Assignment →
Output must match the records, character for character.

Exercise input →
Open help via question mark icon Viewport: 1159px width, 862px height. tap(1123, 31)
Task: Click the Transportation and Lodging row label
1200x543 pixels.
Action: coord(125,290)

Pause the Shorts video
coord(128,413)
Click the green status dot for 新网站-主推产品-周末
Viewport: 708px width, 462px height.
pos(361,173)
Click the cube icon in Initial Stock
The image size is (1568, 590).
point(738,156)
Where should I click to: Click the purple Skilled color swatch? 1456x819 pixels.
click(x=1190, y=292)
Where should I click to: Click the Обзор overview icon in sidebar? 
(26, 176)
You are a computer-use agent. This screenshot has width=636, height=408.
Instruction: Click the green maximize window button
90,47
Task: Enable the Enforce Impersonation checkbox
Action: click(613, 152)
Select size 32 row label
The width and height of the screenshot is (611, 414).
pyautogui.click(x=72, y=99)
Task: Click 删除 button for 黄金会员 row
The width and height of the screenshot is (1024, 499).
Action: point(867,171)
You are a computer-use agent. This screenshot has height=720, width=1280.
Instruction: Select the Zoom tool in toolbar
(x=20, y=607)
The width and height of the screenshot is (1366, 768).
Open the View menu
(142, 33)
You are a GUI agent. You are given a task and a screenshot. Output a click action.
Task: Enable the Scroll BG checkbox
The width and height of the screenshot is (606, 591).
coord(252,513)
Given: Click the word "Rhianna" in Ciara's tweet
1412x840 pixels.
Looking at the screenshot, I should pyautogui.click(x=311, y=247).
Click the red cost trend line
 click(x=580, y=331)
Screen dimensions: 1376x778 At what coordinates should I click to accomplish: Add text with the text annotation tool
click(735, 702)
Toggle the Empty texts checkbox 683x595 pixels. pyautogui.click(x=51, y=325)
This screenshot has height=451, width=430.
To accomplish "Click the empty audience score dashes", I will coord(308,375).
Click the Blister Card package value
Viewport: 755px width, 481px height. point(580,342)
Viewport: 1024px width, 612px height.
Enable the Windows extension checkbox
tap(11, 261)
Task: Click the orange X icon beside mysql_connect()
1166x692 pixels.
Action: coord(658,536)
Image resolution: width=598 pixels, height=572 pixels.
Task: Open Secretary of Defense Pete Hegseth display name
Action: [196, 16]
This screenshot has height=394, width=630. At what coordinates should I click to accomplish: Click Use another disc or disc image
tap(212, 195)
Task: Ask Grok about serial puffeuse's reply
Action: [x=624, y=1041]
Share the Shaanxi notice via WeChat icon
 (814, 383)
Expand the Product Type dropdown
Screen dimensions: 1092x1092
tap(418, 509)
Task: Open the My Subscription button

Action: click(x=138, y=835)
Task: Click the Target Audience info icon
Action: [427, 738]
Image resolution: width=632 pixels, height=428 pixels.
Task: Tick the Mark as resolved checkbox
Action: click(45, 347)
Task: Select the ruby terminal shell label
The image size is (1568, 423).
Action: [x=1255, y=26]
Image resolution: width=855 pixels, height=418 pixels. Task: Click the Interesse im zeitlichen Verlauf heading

Task output →
Open help via question mark icon Viewport: 1159px width, 862px height. tap(1123, 31)
Task: Click the Transportation and Lodging row label
1200x543 pixels.
Action: coord(125,290)

Pause the Shorts video
coord(128,413)
Click the green status dot for 新网站-主推产品-周末
Viewport: 708px width, 462px height.
pos(361,173)
Click the cube icon in Initial Stock
The image size is (1568, 590).
point(738,156)
Where should I click to: Click the purple Skilled color swatch? 1456x819 pixels.
click(x=1190, y=292)
Where should I click to: Click the Обзор overview icon in sidebar? 
(26, 176)
You are a computer-use agent. This screenshot has width=636, height=408.
Instruction: Click the green maximize window button
90,47
Task: Enable the Enforce Impersonation checkbox
Action: click(613, 152)
Select size 32 row label
The width and height of the screenshot is (611, 414).
pyautogui.click(x=72, y=99)
Task: Click 删除 button for 黄金会员 row
The width and height of the screenshot is (1024, 499).
Action: point(867,171)
You are a computer-use agent. This screenshot has height=720, width=1280.
Instruction: Select the Zoom tool in toolbar
(x=20, y=607)
The width and height of the screenshot is (1366, 768).
Open the View menu
(142, 33)
You are a GUI agent. You are given a task and a screenshot. Output a click action.
Task: Enable the Scroll BG checkbox
The width and height of the screenshot is (606, 591).
coord(252,513)
Given: Click the word "Rhianna" in Ciara's tweet
1412x840 pixels.
Looking at the screenshot, I should pyautogui.click(x=311, y=247).
Click the red cost trend line
 click(x=580, y=331)
Screen dimensions: 1376x778 At what coordinates should I click to accomplish: Add text with the text annotation tool
click(735, 702)
Toggle the Empty texts checkbox 683x595 pixels. pyautogui.click(x=51, y=325)
This screenshot has height=451, width=430.
To accomplish "Click the empty audience score dashes", I will coord(308,375).
Click the Blister Card package value
Viewport: 755px width, 481px height. point(580,342)
Viewport: 1024px width, 612px height.
Enable the Windows extension checkbox
tap(11, 261)
Task: Click the orange X icon beside mysql_connect()
1166x692 pixels.
Action: coord(658,536)
Image resolution: width=598 pixels, height=572 pixels.
Task: Open Secretary of Defense Pete Hegseth display name
Action: [196, 16]
This screenshot has height=394, width=630. At what coordinates should I click to accomplish: Click Use another disc or disc image
tap(212, 195)
Task: Ask Grok about serial puffeuse's reply
Action: [x=624, y=1041]
Share the Shaanxi notice via WeChat icon
 (814, 383)
Expand the Product Type dropdown
Screen dimensions: 1092x1092
tap(418, 509)
Task: Open the My Subscription button

Action: click(x=138, y=835)
Task: Click the Target Audience info icon
Action: [427, 738]
Image resolution: width=632 pixels, height=428 pixels.
Task: Tick the Mark as resolved checkbox
Action: click(45, 347)
Task: Select the ruby terminal shell label
The image size is (1568, 423).
Action: [x=1255, y=26]
Image resolution: width=855 pixels, height=418 pixels. Task: Click the Interesse im zeitlichen Verlauf heading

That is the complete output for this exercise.